Iowa's projection model

Sarah Reisetter with the Iowa Department of Public Health says they are continuing their work with the University of Iowa to create an accurate projection model.

"Some of the projections will be difficult to make because we have had a limited number of tests and a limited number of testing capacity," Reisetter explained. "And that is something that we continue to work on every single day in terms of trying to increase testing capacity in the state."

Iowans need to practice social distancing if they aren't already

Reisetter said that the most important thing for Iowans to do is follow CDC guidelines of social distancing, practicing good hygiene and staying home if they are able to.

"That's the way that we're going to slow the spread of the virus in our state and make sure that our hospitals and our health systems have the capacity to deal with patients who do become more seriously ill," she said.

Reynolds chimed in saying that this is how we can make sure our healthcare workers on the front lines are able to do their job and save lives.

"So the more that every Iowan does their part, by really being responsible you are helping save lives and you are helping protect our health care workers that are taking care of those most vulnerable Iowans that are in the hospital," Reynolds said.

"But for those few that maybe aren't, do your part. We can do it and together we can get through this," Reynolds stressed.

Reynolds also stressed the need for Iowans to go outside when they can. When asked if Iowa is planning on closing trails, Reynolds said she hopes that's not true. 

"We need that for our mental well-being. We need that for kids and our families to get the exercise and to get outdoors," she said.

Reynolds also clarified that groups of 10 or more shouldn't gather under any circumstances, that includes inviting people into your home.

Even if it's less than 10 people, Reynolds said you shouldn't gather with anyone that isn't part of your household.

Reynolds even said that even though it's Easter this Sunday, her family won't be gathering at her house. Instead they'll be celebrating with eachother over Zoom.

"We're using social media to to connect, but you know we're not getting together with my family either because we need to do everything we can to stay at home," she said.

Why are we seeing more hospitalizations? 

Reisetter said Iowa is seeing more hospitalizations because the IDPH is now requiring hospitals to report hospitalizations directly to them.

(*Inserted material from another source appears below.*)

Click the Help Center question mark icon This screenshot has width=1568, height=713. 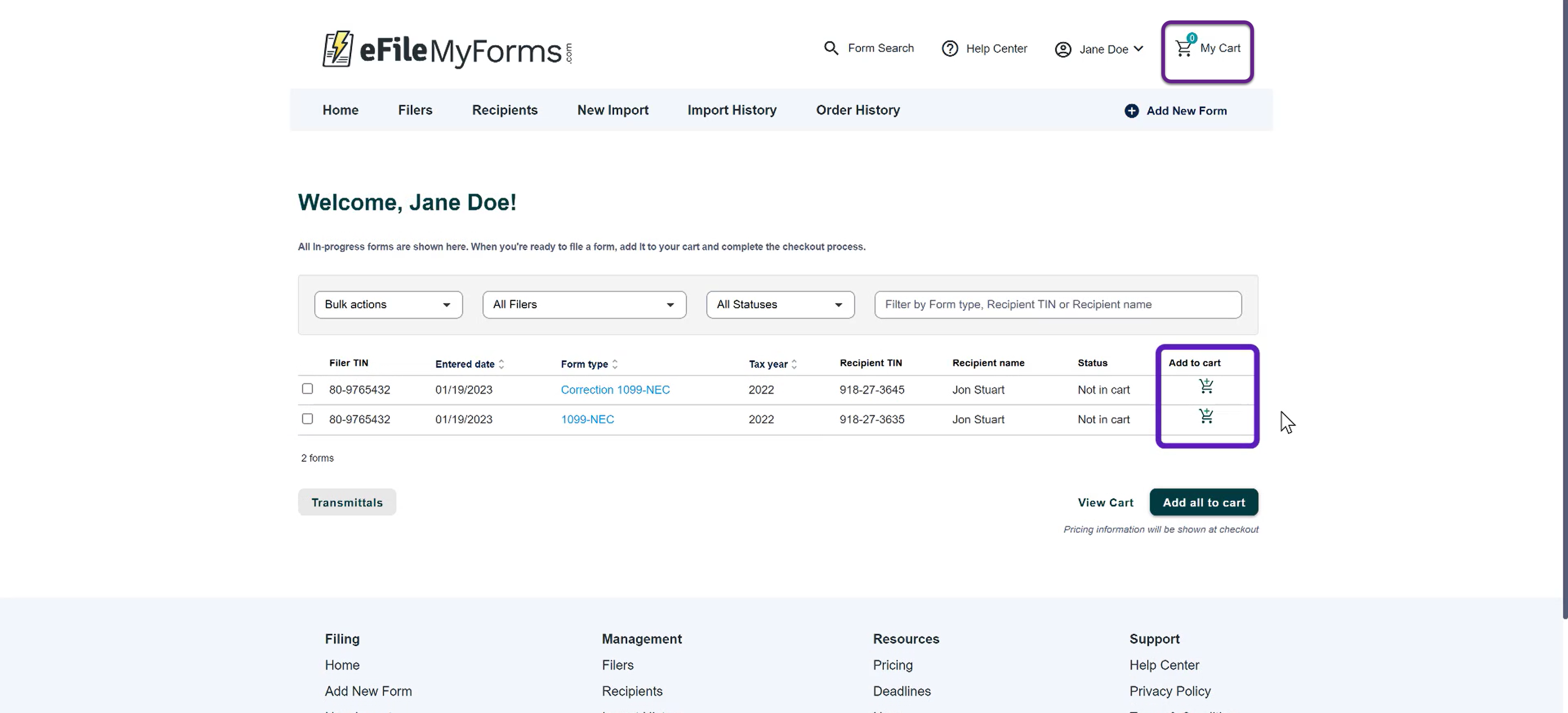[949, 49]
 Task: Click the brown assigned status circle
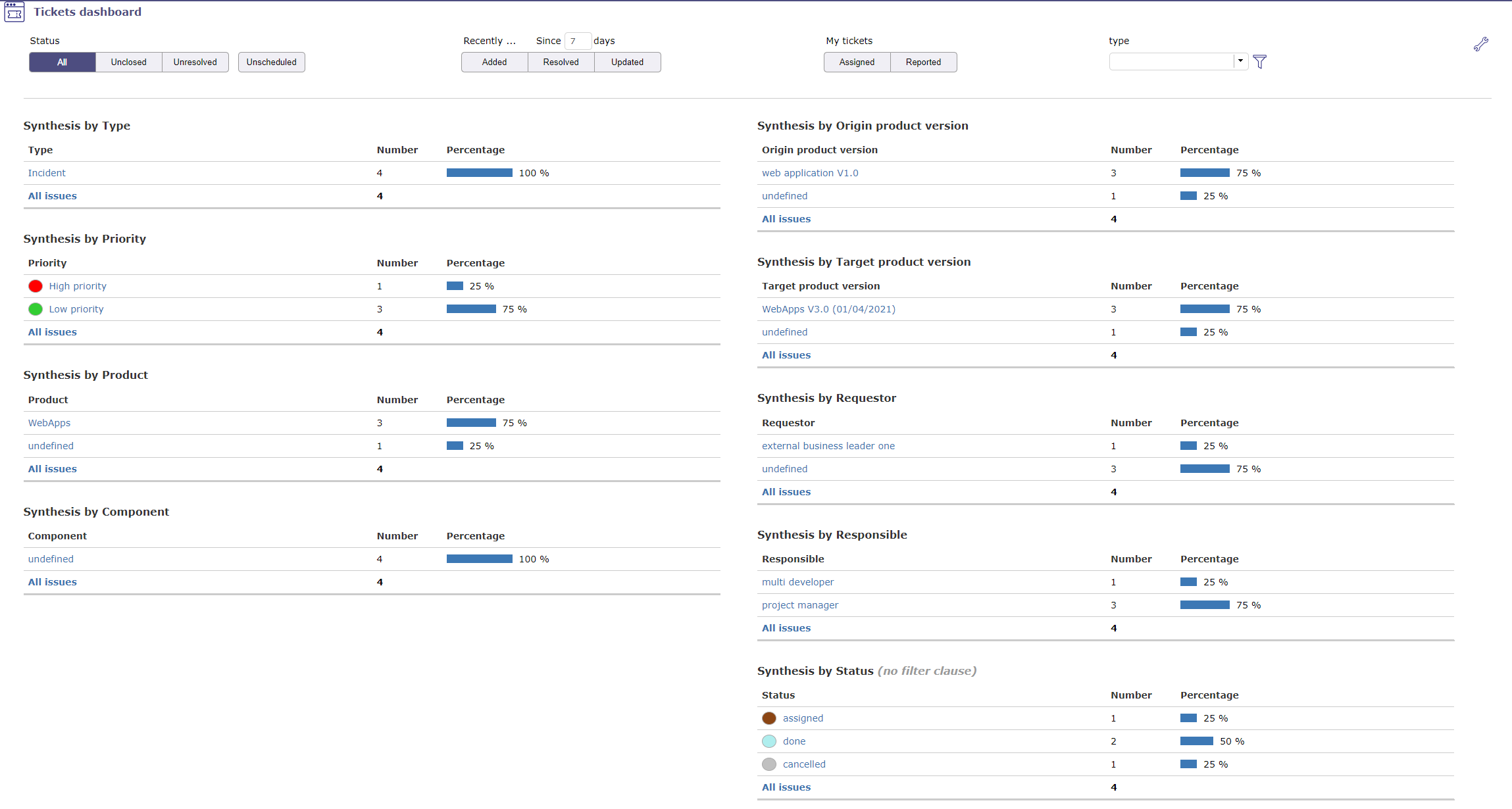(x=769, y=718)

"The the intent of that is really so that we have... more timely information about our number of hospitalized patients," she explained. "And previously, some of them are still pending investigation by local public health agencies and so we also wanted to have more timely understanding of what our hospitalization rates were."

Why aren't independent living facilities monitored the same as long-term care facilities? 

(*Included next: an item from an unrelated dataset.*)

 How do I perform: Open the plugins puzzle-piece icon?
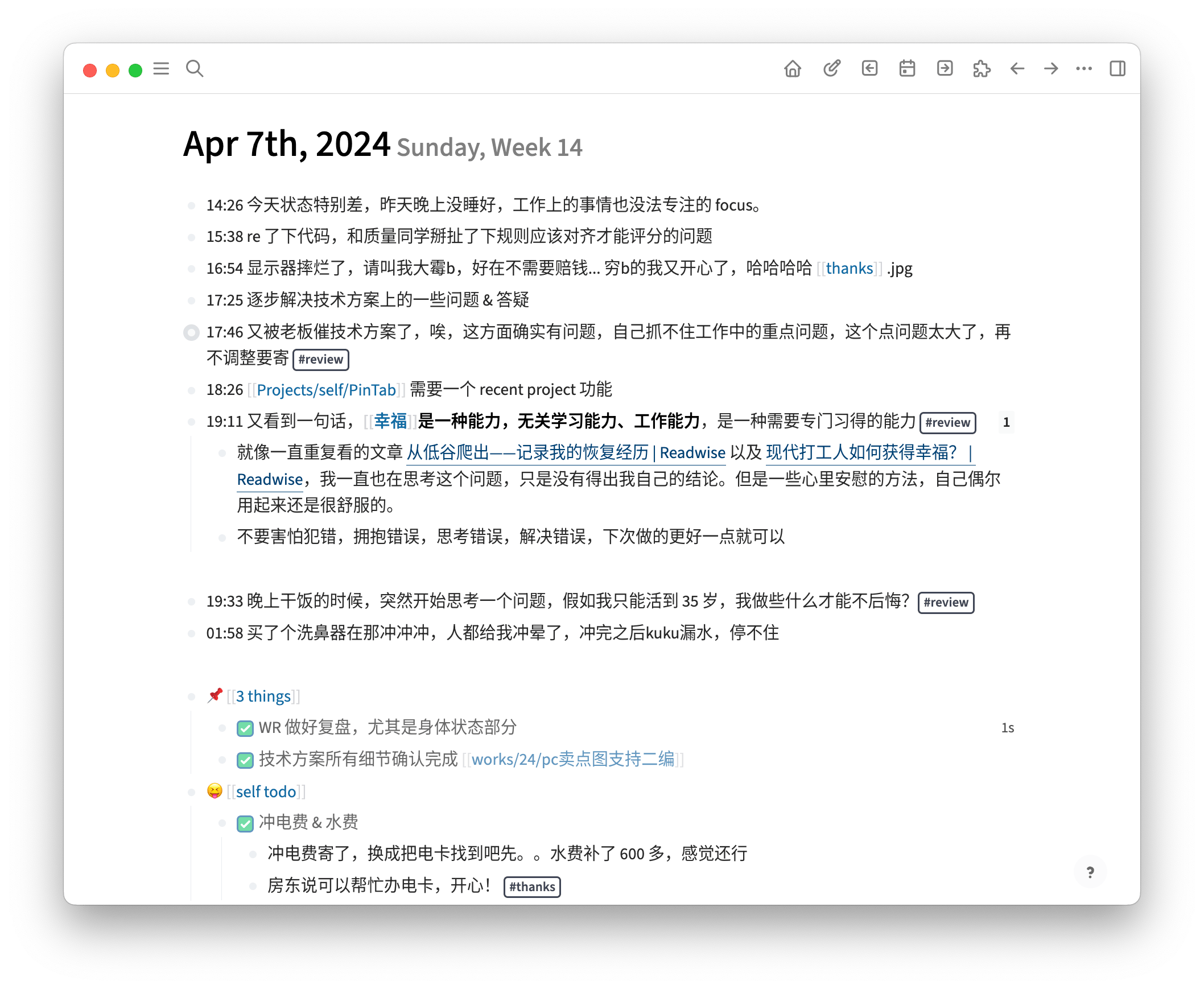982,68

Local 5's Rachel Droze asked why independent living facilities aren't monitored the same as long term care facilities in Iowa.

Reisetter said this is because they're different in a sense because of how residents live their lives.

In a long-term care facility, residents generally live in close proximity while residents in independent living facilities may live in apartments away from each other.

"It's not that we don't follow up and provide guidance and assistance to independent living facilities or assisted living facilities," Reisetter said. "But when we're reporting a long term care facility outbreak, it's more in terms of your traditional nursing home where we have a number of patients that are living in close quarters with one another."